Instructions for the task
State the number of lines in the material below that have "agent" in them, without any other text.

The records
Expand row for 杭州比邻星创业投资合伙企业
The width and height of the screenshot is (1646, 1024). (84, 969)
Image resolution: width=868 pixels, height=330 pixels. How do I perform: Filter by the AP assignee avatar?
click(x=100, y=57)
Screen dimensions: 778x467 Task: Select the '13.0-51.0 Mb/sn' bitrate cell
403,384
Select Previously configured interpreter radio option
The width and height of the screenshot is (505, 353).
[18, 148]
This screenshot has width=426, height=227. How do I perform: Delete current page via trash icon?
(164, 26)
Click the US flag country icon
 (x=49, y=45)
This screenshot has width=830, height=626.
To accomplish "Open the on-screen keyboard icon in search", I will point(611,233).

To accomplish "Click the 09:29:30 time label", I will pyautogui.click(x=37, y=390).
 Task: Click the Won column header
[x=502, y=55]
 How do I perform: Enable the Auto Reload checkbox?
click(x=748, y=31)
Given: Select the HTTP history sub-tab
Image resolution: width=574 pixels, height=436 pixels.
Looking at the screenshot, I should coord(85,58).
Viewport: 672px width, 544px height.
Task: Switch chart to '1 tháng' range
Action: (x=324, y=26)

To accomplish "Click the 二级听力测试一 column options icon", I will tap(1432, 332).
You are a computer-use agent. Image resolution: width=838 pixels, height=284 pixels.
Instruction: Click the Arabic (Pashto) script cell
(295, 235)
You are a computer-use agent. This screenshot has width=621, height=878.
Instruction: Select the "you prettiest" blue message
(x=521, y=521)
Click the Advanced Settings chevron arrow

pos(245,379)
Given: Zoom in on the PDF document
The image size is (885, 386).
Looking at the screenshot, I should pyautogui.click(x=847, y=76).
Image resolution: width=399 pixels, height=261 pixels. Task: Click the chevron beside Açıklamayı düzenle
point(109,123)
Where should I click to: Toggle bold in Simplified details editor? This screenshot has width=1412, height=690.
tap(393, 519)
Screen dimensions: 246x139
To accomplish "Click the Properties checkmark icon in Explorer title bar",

Response area
2